Were we incapable of faith, would we still have evolved value systems that resembled those imposed by great world religions? Thou shalt not kill? Thou shalt not steal? Thou shalt not bear false witness? Thou shalt not cover thy neighbour’s house?

And in a world without faith, would we have found other pretexts to kill, steal, lie and conquer to the same extent as we have managed in the name of God?

To the first questions I don’t have an answer. To the last, I would say that humanity needs no pretext to do bad things. Whether our acts are in the name of religion, tribe, factions of countries, we don’t need faith in a God to destroy each other and ourselves in the process. Nor do we need belief in Satan, Shaitan, the Devil to spur us on. We do bad things because that’s the way we are. Capable of good and evil. Divinely created or creatures of Darwin or Dawkins, I know not.

Those were my thoughts on visiting what the faithful call the Holy Land for the first time. I could have said “on visiting Israel”, but the state of Israel is a minute slice of the continuum  represented by the walls, rocks, altars, churches, synagogues, mosques, symbols and trinkets that abound in the territory Israelis and Palestinians call their its own.

In one sense you could view Israel as a side show. All the suffering that created it and the pain that its existence causes its own people and its neighbours is just the latest event in three thousand years of blood and turmoil.

Were the lives of the Canaanites, the twelve tribes, the followers of the Macabees, the exiles in Egypt and Babylon, the subjects of Herod, Augustus, Vespasian, Hadrian, Justinian, the early Caliphs, the crusaders, the Mamelukes, the Ottomans and the British any better than those of the Jews, Muslims and Christians who rub uneasy shoulders today?

Side show or not, we can’t travel back in time to examine that question. The reality of today is all we have to deal with.  
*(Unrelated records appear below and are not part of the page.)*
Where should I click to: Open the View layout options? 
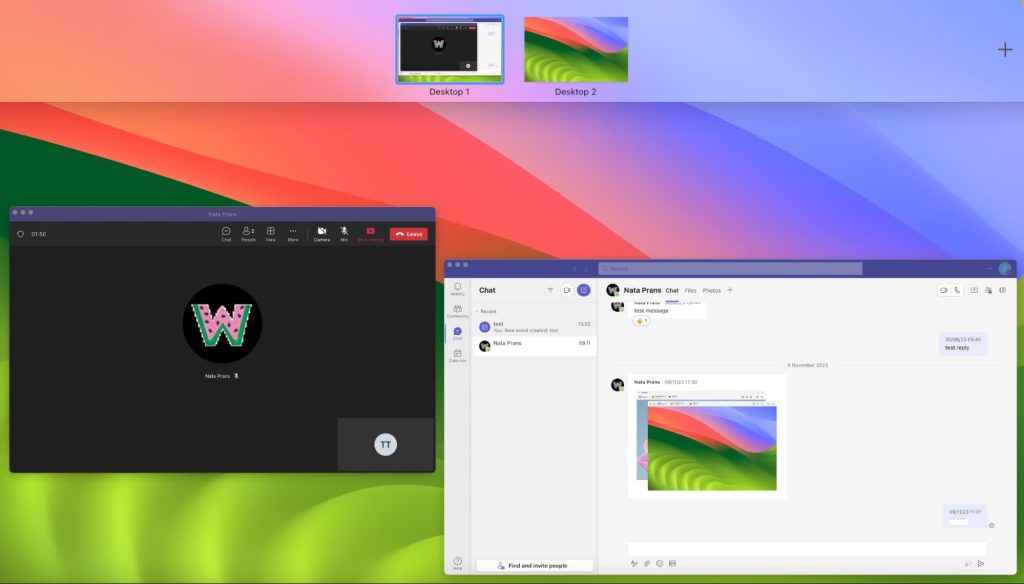(270, 232)
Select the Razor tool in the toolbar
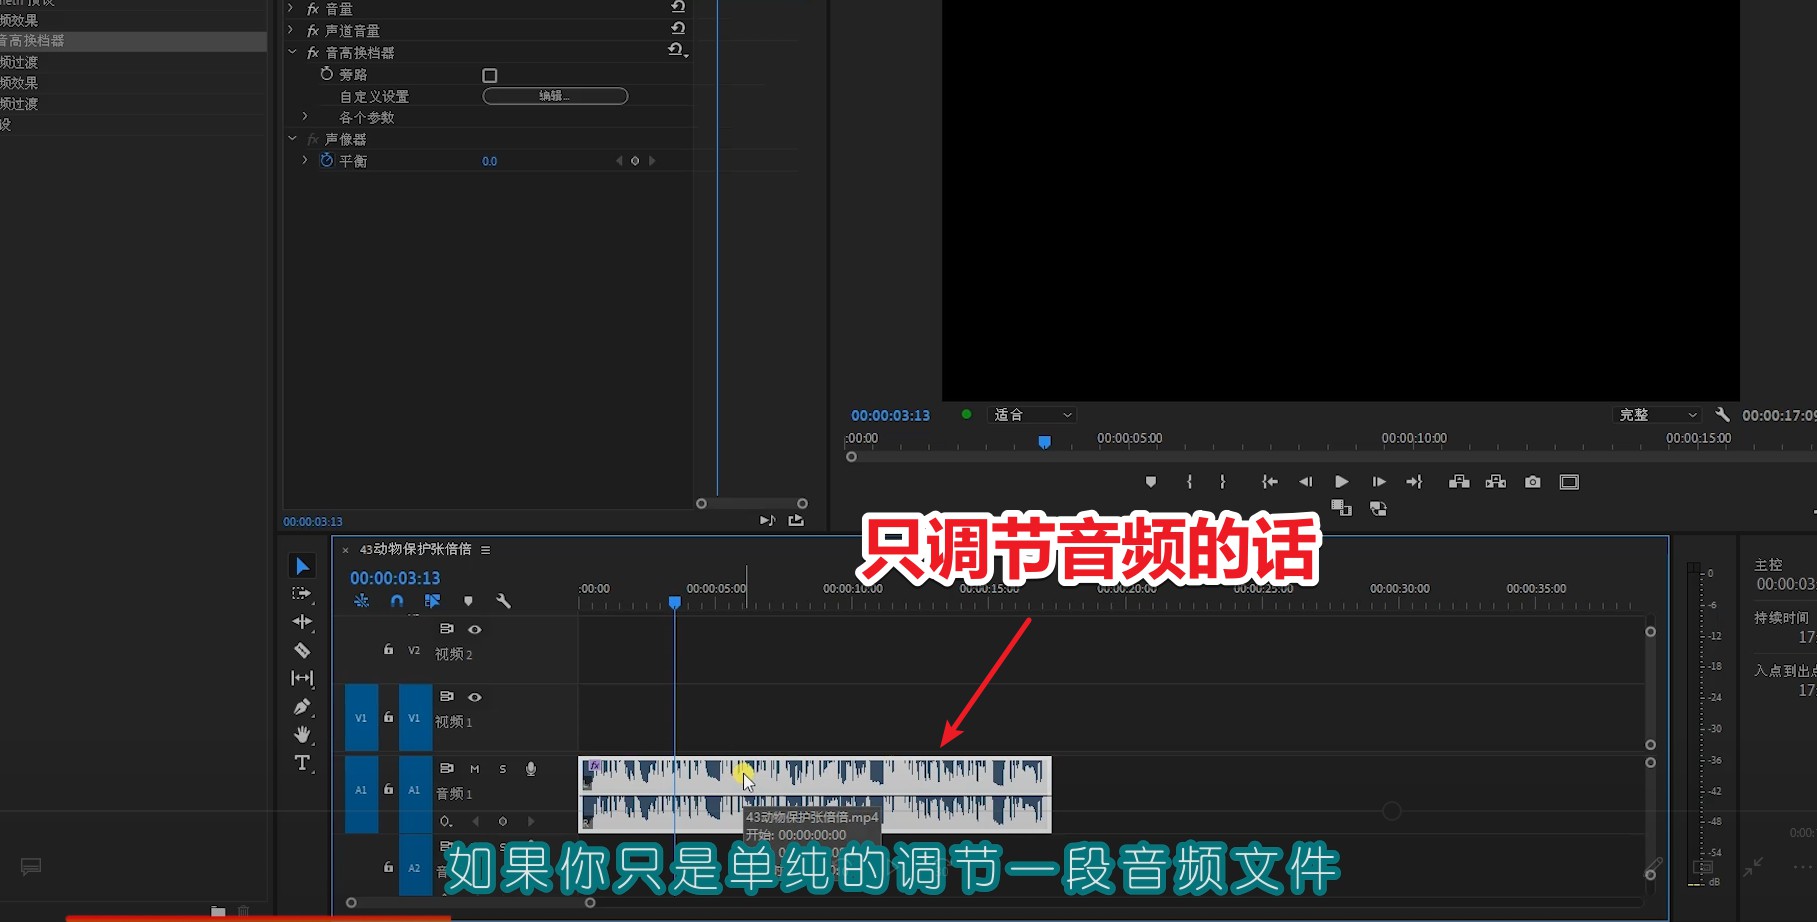 click(302, 650)
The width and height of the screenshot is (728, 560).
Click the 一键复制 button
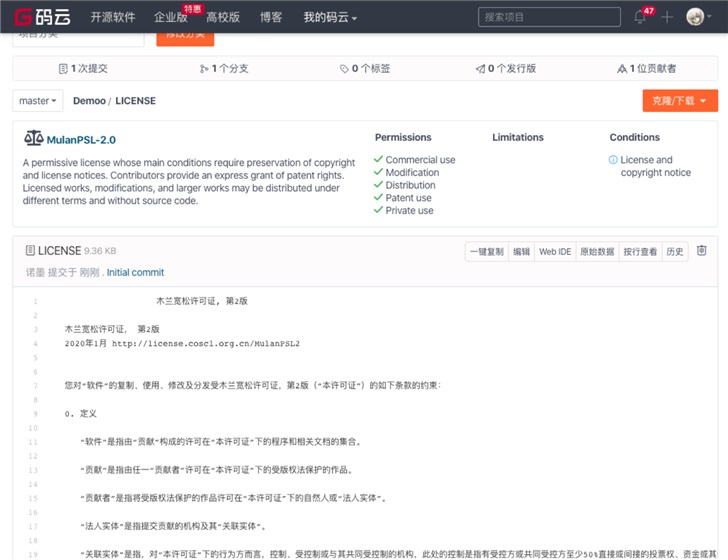(x=487, y=251)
My trip to Israel was brief. To Bethlehem in modern Palestine even briefer. My wife and I made two day trips from Haifa, where our cruise liner was docked for three days. I never expected to come to any startling conclusions in what I saw as an opportunity to witness places and phenomena I had read about for decades. Nor do I claim any fresh insight that might change anybody else’s perception. What follows is just a set of personal impressions on a path trodden on by millions before me for much of recorded history.